Task details: Gather each line in the entries that includes the string "help".

◇ ◇ ◇ ◇

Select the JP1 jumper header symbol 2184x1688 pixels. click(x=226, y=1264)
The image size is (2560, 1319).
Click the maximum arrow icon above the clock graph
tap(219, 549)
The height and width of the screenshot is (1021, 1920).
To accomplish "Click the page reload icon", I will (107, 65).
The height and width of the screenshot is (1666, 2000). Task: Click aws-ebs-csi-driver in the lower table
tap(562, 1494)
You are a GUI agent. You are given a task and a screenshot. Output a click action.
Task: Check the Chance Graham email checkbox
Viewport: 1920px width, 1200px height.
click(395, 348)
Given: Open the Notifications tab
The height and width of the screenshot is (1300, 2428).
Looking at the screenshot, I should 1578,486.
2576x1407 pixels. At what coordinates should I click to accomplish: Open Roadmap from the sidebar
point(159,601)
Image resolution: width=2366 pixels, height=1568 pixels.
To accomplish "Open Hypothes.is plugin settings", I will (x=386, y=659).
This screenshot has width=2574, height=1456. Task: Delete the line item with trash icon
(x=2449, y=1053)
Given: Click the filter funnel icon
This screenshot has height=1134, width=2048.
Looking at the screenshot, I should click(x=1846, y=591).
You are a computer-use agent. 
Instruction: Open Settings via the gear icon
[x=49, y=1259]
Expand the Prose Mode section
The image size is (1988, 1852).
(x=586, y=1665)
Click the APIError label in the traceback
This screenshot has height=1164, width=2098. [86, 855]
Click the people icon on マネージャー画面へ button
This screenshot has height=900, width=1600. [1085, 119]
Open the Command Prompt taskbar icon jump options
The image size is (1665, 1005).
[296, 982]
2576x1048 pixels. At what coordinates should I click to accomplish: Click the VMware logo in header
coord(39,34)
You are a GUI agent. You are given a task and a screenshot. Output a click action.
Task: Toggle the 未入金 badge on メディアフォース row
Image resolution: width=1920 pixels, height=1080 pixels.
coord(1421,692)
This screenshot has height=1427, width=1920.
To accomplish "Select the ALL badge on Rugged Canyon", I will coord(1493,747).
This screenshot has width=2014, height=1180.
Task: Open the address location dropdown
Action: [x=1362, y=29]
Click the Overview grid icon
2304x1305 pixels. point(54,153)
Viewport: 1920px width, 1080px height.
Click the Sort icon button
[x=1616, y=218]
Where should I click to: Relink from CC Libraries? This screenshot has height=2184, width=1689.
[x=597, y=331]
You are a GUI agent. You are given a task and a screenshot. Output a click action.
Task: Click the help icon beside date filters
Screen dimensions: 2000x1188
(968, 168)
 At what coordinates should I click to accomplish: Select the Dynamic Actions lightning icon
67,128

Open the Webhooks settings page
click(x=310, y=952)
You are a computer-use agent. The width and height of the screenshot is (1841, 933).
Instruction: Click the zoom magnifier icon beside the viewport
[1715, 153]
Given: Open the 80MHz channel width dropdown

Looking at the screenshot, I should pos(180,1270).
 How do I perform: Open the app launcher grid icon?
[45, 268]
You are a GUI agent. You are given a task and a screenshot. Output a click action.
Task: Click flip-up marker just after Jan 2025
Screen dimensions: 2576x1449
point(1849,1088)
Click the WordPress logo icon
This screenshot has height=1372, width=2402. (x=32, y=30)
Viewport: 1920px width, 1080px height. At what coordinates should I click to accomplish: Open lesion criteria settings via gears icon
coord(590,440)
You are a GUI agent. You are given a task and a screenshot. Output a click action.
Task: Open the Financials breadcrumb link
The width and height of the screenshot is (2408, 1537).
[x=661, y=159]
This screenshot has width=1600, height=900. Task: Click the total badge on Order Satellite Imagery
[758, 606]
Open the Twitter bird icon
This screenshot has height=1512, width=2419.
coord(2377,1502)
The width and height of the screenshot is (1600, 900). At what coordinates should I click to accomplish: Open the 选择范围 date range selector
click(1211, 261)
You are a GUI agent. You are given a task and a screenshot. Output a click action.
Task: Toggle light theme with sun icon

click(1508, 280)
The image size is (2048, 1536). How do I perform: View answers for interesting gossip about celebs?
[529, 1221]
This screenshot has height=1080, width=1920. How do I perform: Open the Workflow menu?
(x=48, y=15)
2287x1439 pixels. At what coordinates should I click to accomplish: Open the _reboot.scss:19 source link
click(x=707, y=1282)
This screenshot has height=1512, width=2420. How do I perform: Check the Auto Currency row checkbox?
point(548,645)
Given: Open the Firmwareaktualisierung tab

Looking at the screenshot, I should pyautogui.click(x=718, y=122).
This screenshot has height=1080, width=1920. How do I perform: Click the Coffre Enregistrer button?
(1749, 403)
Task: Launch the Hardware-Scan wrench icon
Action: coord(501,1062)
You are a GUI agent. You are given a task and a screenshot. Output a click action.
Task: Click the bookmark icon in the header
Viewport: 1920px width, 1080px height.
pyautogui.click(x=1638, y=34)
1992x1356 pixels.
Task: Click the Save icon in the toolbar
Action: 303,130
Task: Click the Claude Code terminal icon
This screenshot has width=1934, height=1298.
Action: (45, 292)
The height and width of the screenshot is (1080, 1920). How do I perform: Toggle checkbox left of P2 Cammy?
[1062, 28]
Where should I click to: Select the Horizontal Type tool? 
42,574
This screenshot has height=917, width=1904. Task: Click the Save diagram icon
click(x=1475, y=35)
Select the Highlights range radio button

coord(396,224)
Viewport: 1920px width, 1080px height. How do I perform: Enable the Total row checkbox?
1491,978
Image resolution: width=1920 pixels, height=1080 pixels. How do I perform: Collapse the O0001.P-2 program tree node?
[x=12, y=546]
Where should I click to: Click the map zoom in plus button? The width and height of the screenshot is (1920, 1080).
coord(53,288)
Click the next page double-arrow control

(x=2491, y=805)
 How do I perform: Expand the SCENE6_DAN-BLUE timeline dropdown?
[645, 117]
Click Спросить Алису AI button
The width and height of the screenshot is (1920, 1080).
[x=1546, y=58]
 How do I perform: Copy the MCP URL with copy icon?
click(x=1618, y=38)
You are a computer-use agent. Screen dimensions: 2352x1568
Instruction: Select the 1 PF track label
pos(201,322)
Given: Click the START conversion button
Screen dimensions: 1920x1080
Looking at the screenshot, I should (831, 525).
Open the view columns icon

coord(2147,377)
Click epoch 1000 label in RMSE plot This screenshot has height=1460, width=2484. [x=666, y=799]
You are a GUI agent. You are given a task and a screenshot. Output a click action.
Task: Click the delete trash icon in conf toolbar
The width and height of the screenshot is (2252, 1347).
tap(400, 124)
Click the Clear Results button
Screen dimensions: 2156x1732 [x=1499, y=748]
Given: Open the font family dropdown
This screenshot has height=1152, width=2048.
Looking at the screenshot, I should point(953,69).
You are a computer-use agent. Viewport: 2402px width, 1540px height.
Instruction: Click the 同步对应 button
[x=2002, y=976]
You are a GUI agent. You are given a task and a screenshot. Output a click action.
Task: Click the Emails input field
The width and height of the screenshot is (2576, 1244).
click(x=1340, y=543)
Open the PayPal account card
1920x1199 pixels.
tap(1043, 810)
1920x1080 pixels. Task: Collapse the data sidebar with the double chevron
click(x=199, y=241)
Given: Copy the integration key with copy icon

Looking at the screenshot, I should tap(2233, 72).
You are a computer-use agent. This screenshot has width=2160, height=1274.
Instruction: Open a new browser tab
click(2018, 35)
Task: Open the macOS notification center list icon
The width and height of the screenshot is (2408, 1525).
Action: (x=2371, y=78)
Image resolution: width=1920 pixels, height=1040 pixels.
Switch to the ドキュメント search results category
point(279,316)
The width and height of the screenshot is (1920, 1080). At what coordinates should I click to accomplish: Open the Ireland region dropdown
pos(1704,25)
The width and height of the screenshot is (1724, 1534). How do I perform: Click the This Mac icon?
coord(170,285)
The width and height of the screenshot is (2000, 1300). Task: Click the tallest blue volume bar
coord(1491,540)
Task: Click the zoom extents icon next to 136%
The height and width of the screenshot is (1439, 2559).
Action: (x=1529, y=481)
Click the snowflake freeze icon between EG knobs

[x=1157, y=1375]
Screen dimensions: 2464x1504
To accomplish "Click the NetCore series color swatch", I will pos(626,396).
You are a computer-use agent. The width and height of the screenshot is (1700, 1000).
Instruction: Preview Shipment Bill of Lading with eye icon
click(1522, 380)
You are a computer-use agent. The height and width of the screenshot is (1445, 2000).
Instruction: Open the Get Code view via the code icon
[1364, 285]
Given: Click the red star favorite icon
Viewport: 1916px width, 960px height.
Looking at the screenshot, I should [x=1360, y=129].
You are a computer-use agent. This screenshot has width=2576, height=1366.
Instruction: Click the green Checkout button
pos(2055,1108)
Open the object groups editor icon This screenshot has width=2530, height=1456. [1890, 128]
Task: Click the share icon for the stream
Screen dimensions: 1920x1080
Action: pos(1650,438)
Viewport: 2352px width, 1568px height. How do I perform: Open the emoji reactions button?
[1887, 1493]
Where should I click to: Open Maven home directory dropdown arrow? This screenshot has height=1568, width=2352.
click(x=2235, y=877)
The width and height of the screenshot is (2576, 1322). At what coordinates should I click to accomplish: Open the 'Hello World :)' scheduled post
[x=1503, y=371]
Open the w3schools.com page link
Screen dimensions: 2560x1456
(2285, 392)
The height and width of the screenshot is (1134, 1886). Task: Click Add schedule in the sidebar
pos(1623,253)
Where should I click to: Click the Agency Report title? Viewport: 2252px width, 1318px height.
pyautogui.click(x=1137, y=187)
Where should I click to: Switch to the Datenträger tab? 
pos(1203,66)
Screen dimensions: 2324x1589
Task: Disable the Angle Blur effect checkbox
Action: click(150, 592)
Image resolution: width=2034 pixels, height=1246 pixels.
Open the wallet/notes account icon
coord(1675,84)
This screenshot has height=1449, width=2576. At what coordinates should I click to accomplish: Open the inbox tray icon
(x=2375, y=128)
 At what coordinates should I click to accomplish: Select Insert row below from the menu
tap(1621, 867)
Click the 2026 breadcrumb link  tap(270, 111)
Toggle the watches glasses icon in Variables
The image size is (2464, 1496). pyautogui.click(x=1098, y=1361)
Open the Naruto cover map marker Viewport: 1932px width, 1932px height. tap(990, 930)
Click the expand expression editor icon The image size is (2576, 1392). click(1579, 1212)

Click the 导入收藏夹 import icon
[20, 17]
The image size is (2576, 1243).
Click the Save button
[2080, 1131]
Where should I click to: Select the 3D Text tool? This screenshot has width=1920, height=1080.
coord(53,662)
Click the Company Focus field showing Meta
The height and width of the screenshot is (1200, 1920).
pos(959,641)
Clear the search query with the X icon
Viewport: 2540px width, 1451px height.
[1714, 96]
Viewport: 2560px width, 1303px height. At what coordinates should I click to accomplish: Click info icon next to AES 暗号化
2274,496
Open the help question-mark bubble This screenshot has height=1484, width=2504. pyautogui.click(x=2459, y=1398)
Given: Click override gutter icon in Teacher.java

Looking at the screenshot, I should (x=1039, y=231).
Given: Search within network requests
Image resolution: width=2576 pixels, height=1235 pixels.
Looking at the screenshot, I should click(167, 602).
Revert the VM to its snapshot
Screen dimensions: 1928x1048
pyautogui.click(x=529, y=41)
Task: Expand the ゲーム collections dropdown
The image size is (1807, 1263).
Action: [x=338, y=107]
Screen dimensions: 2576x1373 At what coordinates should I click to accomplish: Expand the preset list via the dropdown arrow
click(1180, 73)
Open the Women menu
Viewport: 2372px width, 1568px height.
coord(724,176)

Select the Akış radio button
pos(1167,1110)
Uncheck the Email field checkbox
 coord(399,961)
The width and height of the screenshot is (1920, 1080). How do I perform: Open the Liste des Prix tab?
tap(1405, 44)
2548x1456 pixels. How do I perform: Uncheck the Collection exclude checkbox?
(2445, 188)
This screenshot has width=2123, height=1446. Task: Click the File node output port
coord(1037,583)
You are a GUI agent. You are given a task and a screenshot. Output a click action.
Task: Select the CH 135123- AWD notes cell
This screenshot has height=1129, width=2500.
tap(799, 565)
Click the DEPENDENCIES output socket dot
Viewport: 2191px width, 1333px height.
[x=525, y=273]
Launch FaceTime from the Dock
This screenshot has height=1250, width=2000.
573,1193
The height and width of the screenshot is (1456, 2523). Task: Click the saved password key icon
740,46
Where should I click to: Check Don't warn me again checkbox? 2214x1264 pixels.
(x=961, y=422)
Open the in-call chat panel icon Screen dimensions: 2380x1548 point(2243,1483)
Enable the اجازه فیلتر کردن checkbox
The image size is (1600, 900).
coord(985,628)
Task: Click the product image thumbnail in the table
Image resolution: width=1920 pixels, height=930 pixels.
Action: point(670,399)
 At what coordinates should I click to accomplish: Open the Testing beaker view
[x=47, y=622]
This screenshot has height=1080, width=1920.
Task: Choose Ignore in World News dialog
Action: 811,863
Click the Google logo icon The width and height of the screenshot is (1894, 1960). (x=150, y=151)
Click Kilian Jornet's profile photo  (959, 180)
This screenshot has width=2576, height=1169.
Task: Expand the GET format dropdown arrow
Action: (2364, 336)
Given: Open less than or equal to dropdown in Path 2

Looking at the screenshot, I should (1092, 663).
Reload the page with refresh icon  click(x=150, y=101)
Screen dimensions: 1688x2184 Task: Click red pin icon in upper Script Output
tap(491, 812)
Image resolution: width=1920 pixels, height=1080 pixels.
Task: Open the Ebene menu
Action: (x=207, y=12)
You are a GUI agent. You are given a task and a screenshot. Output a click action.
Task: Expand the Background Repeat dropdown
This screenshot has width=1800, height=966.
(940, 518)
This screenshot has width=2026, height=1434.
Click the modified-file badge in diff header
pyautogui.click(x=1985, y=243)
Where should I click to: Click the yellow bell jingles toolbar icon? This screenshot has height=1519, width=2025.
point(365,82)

◇ ◇ ◇ ◇

Answer to the exercise:
Task: Click the help icon beside date filters
Open the help question-mark bubble This screenshot has height=1484, width=2504. pyautogui.click(x=2459, y=1398)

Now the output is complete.